As you might have expected, a high- powered guy like Codella did not choose to live a leisurely life after his retirement. In addition to co-writing his 304-page tome, Codella has provided private security for a number of (contractually required to be unnamed) celebrities and other high-profile clients, and utilizing his vast experience in law-enforcement,   has served as a special consultant to writers and producers of several police genre television shows.

“As a cop I never went to work to simply earn a paycheck,” Codella asserted. “But after my retirement, I was very happy to be handsomely paid for my 2 new lines of work {in personal security and TV consultation}.”

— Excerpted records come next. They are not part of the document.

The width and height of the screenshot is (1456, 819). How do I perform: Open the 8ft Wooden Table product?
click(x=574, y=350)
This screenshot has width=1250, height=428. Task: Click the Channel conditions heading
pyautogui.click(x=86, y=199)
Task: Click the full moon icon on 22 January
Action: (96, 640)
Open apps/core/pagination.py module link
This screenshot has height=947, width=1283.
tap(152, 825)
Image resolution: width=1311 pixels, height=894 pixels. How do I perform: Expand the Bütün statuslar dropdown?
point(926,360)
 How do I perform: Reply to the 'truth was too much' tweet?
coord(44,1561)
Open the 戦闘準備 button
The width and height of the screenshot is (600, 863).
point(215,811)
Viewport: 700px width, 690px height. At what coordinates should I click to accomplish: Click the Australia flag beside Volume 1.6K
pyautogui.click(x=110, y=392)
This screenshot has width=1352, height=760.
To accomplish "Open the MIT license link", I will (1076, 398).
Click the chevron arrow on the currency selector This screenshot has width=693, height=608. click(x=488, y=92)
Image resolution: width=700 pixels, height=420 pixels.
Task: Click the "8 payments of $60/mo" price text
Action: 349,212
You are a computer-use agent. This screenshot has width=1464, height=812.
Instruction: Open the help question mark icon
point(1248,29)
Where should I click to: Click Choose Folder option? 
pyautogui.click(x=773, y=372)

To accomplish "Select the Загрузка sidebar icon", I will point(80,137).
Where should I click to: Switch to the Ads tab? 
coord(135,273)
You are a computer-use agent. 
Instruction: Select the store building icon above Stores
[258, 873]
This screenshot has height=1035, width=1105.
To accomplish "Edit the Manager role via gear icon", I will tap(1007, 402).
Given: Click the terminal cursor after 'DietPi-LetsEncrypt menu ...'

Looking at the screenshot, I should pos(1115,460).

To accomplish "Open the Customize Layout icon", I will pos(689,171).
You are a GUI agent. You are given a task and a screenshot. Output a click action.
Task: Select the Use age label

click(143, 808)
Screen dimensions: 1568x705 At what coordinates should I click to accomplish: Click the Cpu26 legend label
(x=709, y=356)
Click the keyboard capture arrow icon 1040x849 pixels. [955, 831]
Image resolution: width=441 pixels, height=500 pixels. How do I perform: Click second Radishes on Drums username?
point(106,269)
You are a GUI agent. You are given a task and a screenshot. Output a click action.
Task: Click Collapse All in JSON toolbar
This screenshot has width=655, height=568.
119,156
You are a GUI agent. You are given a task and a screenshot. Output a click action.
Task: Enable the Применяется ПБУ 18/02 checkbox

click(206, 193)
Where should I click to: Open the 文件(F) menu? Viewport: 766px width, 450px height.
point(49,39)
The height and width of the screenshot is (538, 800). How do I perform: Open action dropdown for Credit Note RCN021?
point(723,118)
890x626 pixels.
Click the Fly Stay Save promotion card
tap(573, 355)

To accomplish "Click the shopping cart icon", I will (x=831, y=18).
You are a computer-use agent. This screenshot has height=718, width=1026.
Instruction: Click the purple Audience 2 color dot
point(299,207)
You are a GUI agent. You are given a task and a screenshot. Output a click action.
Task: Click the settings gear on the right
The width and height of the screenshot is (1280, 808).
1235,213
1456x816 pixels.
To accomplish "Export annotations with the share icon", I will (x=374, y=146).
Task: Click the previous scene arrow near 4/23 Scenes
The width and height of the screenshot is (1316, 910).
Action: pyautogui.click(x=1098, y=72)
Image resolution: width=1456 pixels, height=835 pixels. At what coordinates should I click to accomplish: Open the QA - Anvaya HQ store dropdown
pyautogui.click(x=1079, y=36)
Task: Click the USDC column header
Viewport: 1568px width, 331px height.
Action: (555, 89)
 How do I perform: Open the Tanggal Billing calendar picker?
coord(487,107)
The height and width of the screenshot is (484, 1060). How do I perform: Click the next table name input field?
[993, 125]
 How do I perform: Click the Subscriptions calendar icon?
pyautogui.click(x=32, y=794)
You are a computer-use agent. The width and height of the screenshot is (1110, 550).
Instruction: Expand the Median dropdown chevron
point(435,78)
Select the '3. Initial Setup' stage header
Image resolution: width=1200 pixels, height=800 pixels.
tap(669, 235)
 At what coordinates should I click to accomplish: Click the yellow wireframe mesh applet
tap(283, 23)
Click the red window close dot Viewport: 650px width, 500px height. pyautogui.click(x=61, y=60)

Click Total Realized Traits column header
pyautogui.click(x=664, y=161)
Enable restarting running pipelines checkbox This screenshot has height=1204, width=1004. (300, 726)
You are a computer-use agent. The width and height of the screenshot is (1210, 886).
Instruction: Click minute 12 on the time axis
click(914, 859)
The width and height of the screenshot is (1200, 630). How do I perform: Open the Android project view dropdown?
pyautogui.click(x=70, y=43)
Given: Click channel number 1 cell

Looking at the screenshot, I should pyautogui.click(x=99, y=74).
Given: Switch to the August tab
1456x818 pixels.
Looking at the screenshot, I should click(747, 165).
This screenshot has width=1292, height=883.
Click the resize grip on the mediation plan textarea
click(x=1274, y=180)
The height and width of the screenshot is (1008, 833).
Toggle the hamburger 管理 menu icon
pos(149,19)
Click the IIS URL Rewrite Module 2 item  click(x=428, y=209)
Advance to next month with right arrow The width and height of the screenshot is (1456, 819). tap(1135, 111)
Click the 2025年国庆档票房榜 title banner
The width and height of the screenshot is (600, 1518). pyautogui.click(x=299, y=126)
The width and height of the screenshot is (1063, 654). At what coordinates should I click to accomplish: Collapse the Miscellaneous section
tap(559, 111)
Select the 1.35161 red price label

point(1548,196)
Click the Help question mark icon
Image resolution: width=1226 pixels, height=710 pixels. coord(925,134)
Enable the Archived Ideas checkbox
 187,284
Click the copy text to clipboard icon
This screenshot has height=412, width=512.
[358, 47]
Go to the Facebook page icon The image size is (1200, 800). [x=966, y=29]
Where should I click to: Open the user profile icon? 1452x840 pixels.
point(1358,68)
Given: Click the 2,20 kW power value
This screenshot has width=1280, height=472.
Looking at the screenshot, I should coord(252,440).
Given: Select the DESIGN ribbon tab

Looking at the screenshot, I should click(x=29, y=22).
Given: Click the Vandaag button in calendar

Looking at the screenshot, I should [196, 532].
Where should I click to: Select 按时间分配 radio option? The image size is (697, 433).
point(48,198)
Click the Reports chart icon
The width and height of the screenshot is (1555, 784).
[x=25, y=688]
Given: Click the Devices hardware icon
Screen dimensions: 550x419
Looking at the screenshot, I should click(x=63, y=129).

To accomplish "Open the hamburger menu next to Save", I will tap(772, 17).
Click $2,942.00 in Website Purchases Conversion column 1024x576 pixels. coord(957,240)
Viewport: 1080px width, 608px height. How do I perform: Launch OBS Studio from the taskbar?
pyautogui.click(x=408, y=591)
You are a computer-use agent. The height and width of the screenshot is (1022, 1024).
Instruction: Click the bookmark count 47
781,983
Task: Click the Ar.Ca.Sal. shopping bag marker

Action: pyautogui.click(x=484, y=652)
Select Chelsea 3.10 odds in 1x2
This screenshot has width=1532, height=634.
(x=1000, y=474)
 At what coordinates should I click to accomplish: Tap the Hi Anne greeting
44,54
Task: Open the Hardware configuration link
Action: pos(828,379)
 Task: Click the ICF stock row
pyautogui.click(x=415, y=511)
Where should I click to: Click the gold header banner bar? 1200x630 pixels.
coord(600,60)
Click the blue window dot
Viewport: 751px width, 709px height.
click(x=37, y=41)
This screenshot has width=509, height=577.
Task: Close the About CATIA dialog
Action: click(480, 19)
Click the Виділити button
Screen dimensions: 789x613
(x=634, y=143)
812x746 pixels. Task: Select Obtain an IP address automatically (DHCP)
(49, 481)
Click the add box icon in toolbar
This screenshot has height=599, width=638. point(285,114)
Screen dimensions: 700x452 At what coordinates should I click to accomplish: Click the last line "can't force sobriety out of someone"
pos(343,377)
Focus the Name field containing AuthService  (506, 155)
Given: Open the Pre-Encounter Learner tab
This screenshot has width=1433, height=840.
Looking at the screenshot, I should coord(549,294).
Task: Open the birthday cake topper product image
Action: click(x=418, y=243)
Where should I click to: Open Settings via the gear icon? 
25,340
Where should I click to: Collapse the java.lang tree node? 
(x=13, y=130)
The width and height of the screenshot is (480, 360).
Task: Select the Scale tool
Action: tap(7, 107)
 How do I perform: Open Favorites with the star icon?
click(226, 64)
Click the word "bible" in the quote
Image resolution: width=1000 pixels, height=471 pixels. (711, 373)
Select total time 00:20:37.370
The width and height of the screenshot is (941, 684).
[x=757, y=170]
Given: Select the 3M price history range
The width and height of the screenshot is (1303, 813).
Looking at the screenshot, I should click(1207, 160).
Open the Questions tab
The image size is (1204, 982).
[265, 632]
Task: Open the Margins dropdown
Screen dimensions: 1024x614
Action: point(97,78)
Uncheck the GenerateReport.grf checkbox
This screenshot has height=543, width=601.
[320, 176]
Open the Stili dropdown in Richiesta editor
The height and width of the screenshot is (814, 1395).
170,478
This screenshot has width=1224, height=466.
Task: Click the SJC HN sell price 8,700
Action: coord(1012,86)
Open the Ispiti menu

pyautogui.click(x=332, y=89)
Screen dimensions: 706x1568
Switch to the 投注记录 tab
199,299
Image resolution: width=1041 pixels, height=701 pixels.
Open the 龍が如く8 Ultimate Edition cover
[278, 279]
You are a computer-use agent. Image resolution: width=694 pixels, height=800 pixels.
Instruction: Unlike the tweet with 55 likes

Still, it is his third line of post police officer work that Codella is most proud of. A 3rd Degree Black Belt in Gracie/Brazilian Jiu Jitsu, Codella, owns and operates an Academy of that same name in Staten Island.  But Codella, the married father of 3,   was proud to note that the academy, which before the Covid-19 epidemic had an enrollment of approximately 150 students, is a true family affair.

“The Academy is a family business.  I run it in equal partnership with my beautiful wife Rita, my daughter Bianca, who is a New York City teacher and my young adult sons, Marco and Santino, who are accomplished Black Belts,” stated Codella.

As those last words of Codella punctuated the end of the 60- minute interview, I realized there were so many important details in the book, which he and I did not have the time (and, for me, the space on these pages) to get to.

But if interested, you can learn further details about the life and career of Codella if you read Alphaville 1988: Welcome to Heroin City, and, or, if you wait until the book is finally made into a movie.